THE TASK: Reproduce word for word the lines between those holding "Ver todas las carpetas (1083, 272)" and "respuesta? (47, 176)", inclusive, and nothing else from the data below.

SOURCE RECORDS:
——————————

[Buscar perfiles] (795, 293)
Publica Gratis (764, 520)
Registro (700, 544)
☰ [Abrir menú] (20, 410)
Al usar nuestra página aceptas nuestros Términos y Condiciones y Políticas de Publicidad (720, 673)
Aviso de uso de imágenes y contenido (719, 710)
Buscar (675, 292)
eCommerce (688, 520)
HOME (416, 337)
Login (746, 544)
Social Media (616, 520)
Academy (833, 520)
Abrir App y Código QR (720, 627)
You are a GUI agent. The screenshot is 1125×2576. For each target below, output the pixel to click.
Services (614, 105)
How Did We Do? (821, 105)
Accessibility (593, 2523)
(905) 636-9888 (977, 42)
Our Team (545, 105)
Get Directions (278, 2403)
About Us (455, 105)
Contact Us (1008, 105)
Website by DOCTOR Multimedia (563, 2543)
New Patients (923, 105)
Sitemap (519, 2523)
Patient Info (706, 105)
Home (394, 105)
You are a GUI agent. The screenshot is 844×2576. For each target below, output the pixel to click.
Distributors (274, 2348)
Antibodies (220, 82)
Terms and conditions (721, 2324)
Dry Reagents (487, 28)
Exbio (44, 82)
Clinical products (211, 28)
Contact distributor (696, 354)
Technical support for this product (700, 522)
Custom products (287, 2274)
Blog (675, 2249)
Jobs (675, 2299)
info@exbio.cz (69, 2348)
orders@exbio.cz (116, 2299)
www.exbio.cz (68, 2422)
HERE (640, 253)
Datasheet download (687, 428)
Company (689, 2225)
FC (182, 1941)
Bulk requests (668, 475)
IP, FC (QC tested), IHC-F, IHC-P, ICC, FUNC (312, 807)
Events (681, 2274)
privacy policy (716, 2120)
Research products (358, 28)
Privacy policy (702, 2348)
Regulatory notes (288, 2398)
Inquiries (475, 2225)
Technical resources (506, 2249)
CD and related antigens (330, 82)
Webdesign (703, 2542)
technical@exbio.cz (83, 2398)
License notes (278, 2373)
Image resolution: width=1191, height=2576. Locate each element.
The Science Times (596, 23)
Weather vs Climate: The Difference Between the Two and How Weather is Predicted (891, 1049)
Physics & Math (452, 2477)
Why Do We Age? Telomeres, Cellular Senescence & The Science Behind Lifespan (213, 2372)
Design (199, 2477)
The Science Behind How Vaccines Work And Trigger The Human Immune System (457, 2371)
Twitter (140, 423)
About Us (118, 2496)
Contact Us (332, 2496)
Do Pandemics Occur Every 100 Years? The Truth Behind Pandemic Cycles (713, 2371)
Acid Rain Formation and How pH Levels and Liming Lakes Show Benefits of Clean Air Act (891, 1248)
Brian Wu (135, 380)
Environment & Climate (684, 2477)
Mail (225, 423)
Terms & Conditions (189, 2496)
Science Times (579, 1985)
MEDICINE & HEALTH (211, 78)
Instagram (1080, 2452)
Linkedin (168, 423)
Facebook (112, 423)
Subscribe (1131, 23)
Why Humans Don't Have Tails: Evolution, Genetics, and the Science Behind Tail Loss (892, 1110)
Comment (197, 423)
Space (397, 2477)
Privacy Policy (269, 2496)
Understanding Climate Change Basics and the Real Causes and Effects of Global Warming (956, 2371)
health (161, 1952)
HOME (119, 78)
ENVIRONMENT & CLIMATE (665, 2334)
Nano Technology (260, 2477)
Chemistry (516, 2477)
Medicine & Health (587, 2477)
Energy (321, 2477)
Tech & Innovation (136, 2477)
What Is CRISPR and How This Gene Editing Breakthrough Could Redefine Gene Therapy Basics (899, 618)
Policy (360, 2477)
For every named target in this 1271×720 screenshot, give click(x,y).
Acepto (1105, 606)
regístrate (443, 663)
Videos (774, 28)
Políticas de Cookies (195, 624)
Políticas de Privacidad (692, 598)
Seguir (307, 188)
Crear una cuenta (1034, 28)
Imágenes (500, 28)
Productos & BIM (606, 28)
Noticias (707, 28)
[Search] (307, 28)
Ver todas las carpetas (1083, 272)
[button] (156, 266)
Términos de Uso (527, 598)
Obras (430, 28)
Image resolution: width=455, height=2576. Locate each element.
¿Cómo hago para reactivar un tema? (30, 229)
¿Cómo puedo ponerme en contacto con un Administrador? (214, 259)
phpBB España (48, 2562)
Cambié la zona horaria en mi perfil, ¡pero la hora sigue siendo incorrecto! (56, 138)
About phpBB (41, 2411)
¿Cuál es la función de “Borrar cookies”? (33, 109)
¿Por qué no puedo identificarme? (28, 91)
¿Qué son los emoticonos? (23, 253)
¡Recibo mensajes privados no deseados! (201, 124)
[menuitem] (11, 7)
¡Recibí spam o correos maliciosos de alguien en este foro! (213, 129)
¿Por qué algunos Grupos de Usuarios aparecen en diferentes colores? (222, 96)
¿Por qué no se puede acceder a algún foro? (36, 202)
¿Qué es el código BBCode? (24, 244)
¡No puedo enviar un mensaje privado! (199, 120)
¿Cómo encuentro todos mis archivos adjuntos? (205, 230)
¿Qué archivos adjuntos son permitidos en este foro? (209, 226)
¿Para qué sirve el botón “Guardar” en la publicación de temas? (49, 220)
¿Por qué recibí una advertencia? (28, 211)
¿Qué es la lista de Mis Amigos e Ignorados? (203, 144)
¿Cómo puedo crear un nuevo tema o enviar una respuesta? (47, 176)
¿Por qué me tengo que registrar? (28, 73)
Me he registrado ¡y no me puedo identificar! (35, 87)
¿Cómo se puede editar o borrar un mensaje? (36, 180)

——————————

ANSWER BELOW:
Ver todas las carpetas (1083, 272)
[button] (156, 266)
Términos de Uso (527, 598)
Obras (430, 28)
Image resolution: width=455, height=2576. Locate each element.
¿Cómo hago para reactivar un tema? (30, 229)
¿Cómo puedo ponerme en contacto con un Administrador? (214, 259)
phpBB España (48, 2562)
Cambié la zona horaria en mi perfil, ¡pero la hora sigue siendo incorrecto! (56, 138)
About phpBB (41, 2411)
¿Cuál es la función de “Borrar cookies”? (33, 109)
¿Por qué no puedo identificarme? (28, 91)
¿Qué son los emoticonos? (23, 253)
¡Recibo mensajes privados no deseados! (201, 124)
[menuitem] (11, 7)
¡Recibí spam o correos maliciosos de alguien en este foro! (213, 129)
¿Por qué algunos Grupos de Usuarios aparecen en diferentes colores? (222, 96)
¿Por qué no se puede acceder a algún foro? (36, 202)
¿Qué es el código BBCode? (24, 244)
¡No puedo enviar un mensaje privado! (199, 120)
¿Cómo encuentro todos mis archivos adjuntos? (205, 230)
¿Qué archivos adjuntos son permitidos en este foro? (209, 226)
¿Para qué sirve el botón “Guardar” en la publicación de temas? (49, 220)
¿Por qué recibí una advertencia? (28, 211)
¿Qué es la lista de Mis Amigos e Ignorados? (203, 144)
¿Cómo puedo crear un nuevo tema o enviar una respuesta? (47, 176)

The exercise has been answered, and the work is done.